Hamiltons Heckflügel

Ärger wegen 0,2 Millimeter: Wolff glaubte an Witz

Formel 1
14.11.2021 14:07
Porträt von krone Sport
Von krone Sport

Mercedes-Teamchef Toto Wolff hat zunächst an einen Scherz geglaubt, als ihn Sportdirektor Ron Meadows über die Strafe gegen Lewis Hamilton für das samstägige Speed-Rennen informierte. Bei der technischen Inspektion nach dem Qualifying war die Distanz der Lamellen des verstellbaren Heckflügels als regelwidrig eingestuft worden, laut Wolff war der Abstand um 0,2 Millimeter zu groß. 
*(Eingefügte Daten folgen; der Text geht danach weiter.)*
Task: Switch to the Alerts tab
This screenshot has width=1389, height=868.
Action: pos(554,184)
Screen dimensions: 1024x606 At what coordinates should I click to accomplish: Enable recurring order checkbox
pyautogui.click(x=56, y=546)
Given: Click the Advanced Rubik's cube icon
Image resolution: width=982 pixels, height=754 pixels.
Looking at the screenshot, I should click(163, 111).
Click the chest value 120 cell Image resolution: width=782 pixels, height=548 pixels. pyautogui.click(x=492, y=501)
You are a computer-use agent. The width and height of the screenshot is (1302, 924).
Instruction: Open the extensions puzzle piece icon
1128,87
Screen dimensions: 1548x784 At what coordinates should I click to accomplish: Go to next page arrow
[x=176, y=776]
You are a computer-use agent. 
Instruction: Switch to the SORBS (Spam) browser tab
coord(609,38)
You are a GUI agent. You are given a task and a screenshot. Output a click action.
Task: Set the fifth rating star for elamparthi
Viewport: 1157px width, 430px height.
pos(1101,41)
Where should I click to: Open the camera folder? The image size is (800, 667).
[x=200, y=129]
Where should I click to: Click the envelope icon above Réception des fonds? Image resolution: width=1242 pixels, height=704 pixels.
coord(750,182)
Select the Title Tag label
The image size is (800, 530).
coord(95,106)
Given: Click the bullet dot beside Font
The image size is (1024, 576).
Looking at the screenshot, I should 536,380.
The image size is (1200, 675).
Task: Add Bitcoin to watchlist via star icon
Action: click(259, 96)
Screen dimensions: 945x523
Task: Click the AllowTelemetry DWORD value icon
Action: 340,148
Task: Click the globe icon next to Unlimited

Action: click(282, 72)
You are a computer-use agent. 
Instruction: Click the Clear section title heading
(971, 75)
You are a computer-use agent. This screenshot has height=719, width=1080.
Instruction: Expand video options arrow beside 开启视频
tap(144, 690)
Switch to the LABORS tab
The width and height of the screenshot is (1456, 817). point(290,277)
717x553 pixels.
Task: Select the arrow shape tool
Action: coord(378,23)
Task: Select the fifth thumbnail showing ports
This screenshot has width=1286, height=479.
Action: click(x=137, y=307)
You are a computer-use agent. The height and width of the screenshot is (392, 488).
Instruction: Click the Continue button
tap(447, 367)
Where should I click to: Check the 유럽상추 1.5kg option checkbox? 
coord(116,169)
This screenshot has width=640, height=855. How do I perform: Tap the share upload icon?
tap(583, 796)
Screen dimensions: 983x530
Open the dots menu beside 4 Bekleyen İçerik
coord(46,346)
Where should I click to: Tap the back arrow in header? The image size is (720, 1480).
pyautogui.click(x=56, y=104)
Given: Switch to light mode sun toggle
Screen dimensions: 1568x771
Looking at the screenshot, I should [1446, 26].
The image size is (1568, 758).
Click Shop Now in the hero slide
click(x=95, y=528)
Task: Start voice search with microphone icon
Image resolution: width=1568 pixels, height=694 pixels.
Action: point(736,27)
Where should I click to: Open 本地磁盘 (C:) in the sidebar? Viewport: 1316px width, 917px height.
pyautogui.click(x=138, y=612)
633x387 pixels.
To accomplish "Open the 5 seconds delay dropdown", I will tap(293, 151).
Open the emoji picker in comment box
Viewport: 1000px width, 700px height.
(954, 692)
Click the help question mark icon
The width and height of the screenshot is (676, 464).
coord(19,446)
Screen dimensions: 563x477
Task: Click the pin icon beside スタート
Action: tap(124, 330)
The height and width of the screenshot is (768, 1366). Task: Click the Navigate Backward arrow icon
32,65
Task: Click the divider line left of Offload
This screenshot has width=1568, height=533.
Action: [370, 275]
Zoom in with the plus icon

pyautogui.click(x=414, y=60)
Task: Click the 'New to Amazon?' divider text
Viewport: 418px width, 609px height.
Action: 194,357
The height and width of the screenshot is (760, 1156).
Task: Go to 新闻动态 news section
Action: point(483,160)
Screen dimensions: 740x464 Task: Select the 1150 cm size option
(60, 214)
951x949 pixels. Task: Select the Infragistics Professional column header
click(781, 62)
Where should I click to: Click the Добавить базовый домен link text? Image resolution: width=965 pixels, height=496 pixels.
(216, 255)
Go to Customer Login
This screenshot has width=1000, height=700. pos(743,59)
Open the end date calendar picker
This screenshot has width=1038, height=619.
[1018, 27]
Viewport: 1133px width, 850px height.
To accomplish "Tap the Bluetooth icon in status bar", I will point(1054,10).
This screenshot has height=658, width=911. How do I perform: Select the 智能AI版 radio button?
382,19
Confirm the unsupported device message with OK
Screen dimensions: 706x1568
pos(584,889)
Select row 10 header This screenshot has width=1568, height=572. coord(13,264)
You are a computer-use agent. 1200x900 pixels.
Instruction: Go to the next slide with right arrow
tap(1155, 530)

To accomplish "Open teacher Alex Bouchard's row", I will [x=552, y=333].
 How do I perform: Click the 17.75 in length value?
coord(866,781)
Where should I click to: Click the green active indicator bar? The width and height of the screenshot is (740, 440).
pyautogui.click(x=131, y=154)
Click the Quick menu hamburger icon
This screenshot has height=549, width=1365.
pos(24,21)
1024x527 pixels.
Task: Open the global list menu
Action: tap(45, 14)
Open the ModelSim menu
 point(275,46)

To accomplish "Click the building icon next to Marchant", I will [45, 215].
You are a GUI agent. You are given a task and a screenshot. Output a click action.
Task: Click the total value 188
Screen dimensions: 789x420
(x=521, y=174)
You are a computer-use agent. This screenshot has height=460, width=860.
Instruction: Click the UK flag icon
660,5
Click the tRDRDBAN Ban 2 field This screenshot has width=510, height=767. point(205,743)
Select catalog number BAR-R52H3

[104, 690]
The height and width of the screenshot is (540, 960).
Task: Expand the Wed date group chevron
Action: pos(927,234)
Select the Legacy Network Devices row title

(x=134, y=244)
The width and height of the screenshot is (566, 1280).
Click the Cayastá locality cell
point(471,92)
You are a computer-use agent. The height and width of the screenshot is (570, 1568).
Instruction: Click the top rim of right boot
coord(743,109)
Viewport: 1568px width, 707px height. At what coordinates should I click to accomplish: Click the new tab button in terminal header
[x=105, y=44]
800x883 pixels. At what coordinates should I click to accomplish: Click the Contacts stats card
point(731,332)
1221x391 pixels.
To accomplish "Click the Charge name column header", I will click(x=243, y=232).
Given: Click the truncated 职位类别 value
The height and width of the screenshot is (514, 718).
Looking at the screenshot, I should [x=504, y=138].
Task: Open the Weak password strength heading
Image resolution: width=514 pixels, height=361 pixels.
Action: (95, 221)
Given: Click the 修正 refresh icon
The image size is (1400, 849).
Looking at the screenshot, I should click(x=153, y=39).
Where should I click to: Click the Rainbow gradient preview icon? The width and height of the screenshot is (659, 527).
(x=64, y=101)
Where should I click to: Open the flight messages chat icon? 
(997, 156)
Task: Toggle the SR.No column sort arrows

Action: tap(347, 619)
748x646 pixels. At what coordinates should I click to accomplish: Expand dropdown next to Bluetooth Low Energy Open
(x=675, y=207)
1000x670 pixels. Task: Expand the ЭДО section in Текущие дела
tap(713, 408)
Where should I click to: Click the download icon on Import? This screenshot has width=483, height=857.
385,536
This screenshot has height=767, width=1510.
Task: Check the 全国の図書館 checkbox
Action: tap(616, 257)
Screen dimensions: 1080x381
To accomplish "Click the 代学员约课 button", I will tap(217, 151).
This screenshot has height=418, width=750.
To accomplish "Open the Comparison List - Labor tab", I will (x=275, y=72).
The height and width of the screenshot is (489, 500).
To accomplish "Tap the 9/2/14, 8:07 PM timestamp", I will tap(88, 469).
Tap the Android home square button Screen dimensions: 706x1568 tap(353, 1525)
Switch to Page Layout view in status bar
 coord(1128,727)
„Seltsame Dinge passieren, aber man muss es hinnehmen“, meinte der Österreicher. „Aber die 60 Rennminuten von Valtteri (Bottas) und Lewis haben all die Freude zurückgebracht nach den vorangegangenen Frustrationen.“

Da war Hamilton beim Bottas-Sieg vom letzten auf den fünften Platz vorgeprescht.

Die Stewards hatten dem Mercedes-Argument einer Beschädigung des Heckflügels während des Qualifyings kein Gehör geschenkt. „Eine Seite war okay, die Mitte war okay, die rechte Seite war nicht okay. Das bedeutet, dass wir eigentlich einen Nachteil bei der Leistung hatten“, erklärte Wolff.